> [Work to complete] Do these statements agree with the notebook code? For each, answer yes or no and quote the exact words from the code that decide it. 1. The best learning rate is set to 5e-05. 2. Full mode runs a hyperparameter sweep of eight combinations. 3. Deleting the local W&B logs also removes the runs saved online.

> [Text passage]

QUICK_MODE = True  # set to False for full hyperparameter sweep

# best hyperparameters from sweep (user specified)
BEST_LR = 5e-05
BEST_WARMUP = 0.05

if QUICK_MODE:
    print(f'QUICK_MODE enabled: single run with lr={BEST_LR}, warmup={BEST_WARMUP}')
else:
    print('FULL MODE: running hyperparameter sweep (6 combinations)')

In [1]:
# Clean up previous sweep results before starting new sweep
import shutil
import os

sweep_dir = "output/models/sweep"
if os.path.exists(sweep_dir):
    print(f"Found existing sweep directory with:")
    for item in os.listdir(sweep_dir):
        print(f"  - {item}")
    shutil.rmtree(sweep_dir)
    print(f"\nDeleted {sweep_dir}")
else:
    print("No previous sweep results found")

# Also clean initial training model
initial_dir = os.path.join(PROJECT_ROOT, "training", "output", "models", "cv-job-matcher-e5")
if os.path.exists(initial_dir):
    print(f"\nDeleting initial training model at: {initial_dir}")
    shutil.rmtree(initial_dir)
    print("Deleted")
else:
    print("\nNo initial training model found")

# Clean best model copy if exists
best_dir = os.path.join(PROJECT_ROOT, "training", "output", "models", "cv-job-matcher-e5-best")
if os.path.exists(best_dir):
    print(f"\nDeleting previous best model at: {best_dir}")
    shutil.rmtree(best_dir)
    print("Deleted")

# Optional: clean local wandb logs (your runs are still saved online)
wandb_dir = "wandb"
if os.path.exists(wandb_dir):
    print(f"\nDeleting local W&B logs at: {wandb_dir}")
    shutil.rmtree(wandb_dir)

> [Provided material]
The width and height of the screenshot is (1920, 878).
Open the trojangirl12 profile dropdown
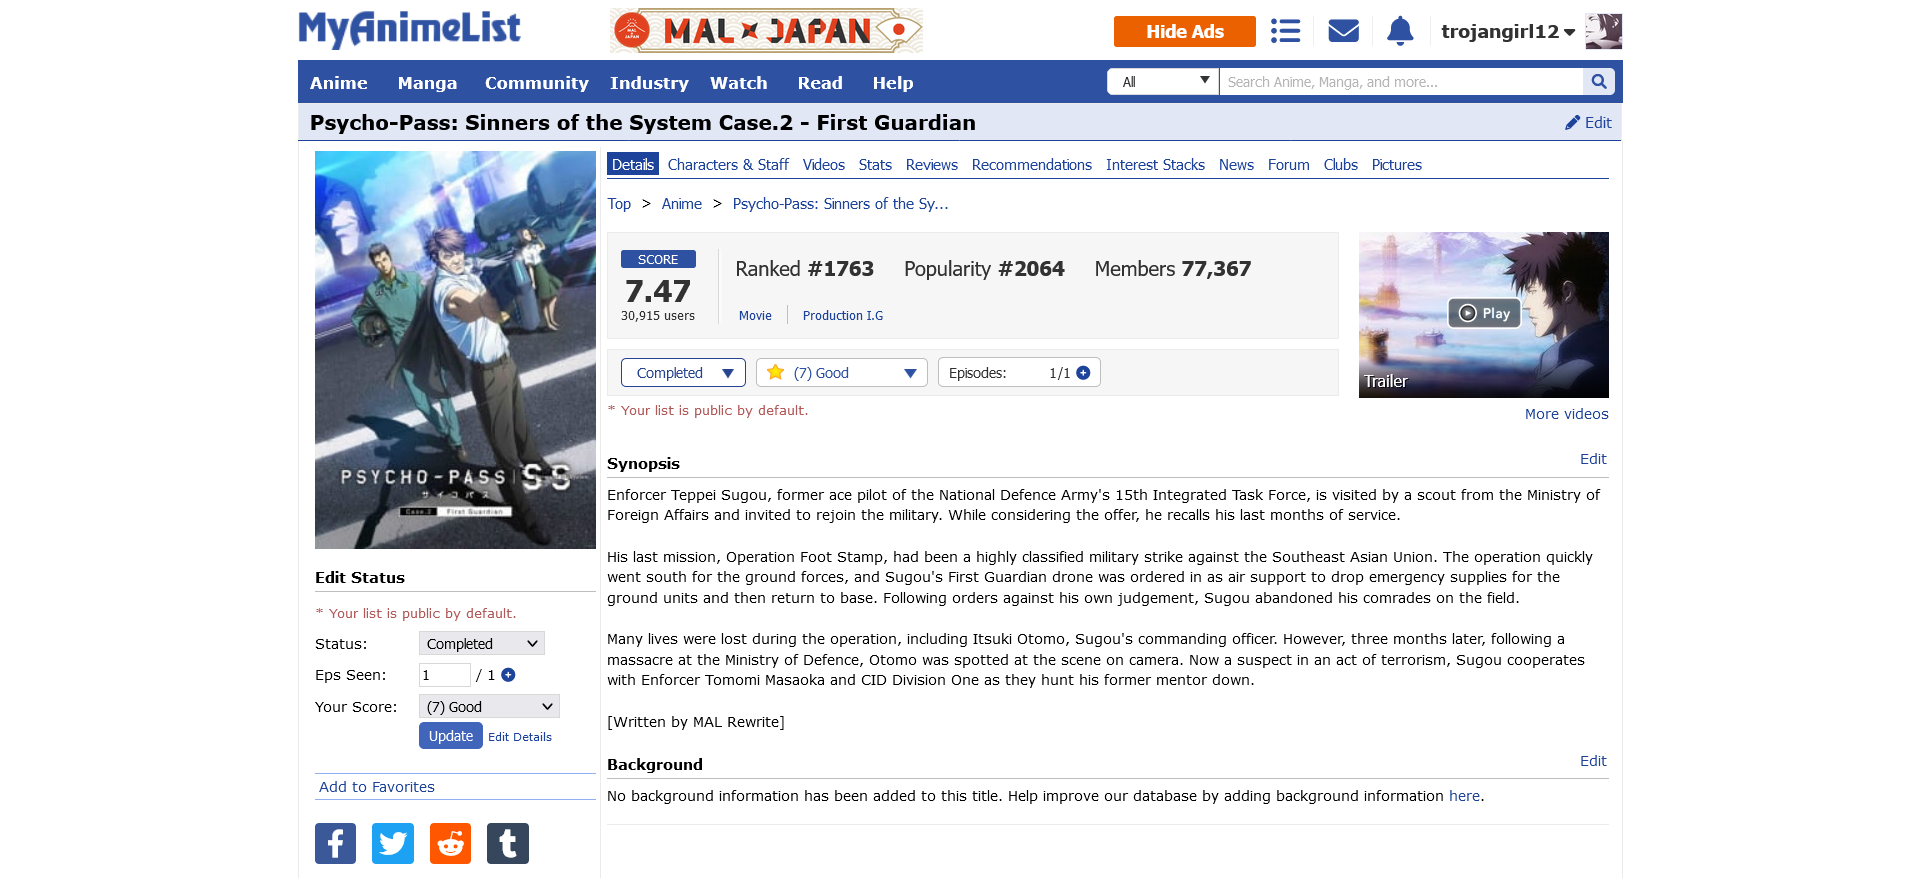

> [Result for this task]
1. Yes: "BEST_LR = 5e-05"
2. No: "running hyperparameter sweep (6 combinations)"
3. No: "your runs are still saved online"